**TASK STATEMENT**
Repeat, word for word, everything in the data from the line containing "The height and width of the screenshot is (335, 812)." down to the line containing "center [534, 308].", including both of those lines.
··· DATA RECORDS ···
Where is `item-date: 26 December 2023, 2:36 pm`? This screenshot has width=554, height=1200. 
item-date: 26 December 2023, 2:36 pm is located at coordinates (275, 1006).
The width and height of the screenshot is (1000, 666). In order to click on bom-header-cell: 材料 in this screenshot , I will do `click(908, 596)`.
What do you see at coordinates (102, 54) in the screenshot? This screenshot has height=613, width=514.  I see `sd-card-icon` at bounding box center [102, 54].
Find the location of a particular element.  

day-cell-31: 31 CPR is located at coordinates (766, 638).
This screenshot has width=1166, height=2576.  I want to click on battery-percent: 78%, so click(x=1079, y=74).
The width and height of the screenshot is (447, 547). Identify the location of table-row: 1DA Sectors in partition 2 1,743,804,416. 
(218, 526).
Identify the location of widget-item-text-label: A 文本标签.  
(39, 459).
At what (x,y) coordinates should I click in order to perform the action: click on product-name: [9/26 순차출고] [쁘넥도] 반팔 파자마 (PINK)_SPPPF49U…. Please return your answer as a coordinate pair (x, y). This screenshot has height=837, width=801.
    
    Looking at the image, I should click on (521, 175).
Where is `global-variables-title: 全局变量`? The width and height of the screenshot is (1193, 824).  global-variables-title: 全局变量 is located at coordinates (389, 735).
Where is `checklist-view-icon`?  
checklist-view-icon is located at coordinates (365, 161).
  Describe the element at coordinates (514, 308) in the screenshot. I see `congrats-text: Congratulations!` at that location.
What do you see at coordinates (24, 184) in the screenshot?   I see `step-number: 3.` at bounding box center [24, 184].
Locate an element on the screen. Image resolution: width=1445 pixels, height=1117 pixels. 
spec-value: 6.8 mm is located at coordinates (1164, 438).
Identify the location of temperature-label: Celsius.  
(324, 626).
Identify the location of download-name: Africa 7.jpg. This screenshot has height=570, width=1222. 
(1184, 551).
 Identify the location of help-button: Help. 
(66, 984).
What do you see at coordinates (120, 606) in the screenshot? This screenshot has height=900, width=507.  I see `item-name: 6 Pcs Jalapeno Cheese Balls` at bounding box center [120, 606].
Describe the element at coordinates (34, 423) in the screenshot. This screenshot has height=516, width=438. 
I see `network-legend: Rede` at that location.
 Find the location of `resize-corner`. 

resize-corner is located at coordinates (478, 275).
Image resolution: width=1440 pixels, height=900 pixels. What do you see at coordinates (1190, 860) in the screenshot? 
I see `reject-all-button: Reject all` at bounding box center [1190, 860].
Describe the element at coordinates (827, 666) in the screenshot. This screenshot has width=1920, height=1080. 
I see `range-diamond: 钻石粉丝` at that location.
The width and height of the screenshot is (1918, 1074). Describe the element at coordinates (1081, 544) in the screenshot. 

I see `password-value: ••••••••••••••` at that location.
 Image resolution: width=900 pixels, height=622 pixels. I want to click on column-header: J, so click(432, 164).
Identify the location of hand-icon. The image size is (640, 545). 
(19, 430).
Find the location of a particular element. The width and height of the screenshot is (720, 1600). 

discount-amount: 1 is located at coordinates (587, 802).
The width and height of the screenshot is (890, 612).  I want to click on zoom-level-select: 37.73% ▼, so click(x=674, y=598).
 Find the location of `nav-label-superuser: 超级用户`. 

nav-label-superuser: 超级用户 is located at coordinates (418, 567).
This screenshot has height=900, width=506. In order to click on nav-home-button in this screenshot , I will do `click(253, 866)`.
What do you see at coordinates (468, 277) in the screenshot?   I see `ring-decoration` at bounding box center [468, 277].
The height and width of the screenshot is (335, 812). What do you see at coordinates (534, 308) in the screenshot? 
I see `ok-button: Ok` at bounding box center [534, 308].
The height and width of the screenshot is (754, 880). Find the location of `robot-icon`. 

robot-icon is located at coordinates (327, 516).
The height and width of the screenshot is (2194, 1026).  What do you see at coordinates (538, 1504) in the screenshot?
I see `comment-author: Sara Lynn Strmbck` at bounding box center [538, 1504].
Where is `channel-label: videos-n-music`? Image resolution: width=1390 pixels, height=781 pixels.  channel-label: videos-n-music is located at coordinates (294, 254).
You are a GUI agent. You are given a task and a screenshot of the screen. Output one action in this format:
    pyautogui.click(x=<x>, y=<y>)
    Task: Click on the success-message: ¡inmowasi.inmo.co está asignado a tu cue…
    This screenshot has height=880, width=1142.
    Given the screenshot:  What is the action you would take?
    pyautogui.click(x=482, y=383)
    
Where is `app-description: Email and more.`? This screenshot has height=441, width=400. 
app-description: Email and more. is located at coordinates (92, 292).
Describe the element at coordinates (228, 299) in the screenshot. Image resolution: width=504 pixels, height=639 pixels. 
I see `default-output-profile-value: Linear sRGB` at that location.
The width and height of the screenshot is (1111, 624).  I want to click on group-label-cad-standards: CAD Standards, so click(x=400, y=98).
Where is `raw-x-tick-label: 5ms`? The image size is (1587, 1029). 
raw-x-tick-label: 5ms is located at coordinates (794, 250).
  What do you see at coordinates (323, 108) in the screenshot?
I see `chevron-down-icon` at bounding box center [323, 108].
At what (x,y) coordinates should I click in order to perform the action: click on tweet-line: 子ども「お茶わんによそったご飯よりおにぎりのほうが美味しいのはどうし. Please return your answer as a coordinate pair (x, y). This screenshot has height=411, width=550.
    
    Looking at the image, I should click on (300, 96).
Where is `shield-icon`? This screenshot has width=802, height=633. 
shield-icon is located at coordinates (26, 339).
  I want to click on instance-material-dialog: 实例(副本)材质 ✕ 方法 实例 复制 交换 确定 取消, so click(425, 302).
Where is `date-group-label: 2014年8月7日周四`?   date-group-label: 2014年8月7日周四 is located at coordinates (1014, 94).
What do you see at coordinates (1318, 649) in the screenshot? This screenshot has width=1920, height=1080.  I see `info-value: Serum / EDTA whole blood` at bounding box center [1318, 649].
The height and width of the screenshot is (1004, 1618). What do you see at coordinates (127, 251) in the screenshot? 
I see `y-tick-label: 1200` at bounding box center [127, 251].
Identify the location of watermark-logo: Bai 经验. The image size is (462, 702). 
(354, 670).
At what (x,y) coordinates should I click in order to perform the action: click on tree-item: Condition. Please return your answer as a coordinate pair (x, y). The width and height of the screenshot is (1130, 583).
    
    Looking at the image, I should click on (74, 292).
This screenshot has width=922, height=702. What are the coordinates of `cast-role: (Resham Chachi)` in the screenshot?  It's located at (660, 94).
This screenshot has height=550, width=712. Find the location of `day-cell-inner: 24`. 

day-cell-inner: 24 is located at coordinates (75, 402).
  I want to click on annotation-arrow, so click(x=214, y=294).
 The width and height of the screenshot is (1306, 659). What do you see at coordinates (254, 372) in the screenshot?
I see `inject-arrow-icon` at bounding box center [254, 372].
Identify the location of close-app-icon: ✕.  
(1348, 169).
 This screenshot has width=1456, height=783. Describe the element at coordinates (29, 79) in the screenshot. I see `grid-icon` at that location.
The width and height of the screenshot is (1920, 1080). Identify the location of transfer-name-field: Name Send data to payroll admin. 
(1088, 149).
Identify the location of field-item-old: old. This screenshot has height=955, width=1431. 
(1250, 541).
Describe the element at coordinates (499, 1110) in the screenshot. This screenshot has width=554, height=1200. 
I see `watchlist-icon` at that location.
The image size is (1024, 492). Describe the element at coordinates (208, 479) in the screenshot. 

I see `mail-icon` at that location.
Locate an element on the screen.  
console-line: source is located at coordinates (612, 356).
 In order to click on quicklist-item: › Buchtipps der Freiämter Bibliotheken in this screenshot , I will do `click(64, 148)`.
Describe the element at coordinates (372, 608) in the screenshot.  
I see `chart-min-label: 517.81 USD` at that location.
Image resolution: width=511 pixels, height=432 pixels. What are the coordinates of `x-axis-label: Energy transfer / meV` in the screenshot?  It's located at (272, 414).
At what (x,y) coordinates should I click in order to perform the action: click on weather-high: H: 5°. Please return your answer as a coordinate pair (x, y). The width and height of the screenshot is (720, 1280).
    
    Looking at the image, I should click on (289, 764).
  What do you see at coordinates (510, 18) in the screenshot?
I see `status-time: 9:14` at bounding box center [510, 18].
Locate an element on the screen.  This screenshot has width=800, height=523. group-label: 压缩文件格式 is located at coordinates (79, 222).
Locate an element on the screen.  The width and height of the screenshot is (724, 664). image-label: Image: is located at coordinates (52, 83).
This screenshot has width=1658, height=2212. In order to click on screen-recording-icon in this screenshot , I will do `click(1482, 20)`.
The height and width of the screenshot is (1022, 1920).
···
**WRITTEN ANSWER**
The height and width of the screenshot is (335, 812). What do you see at coordinates (534, 308) in the screenshot? 
I see `ok-button: Ok` at bounding box center [534, 308].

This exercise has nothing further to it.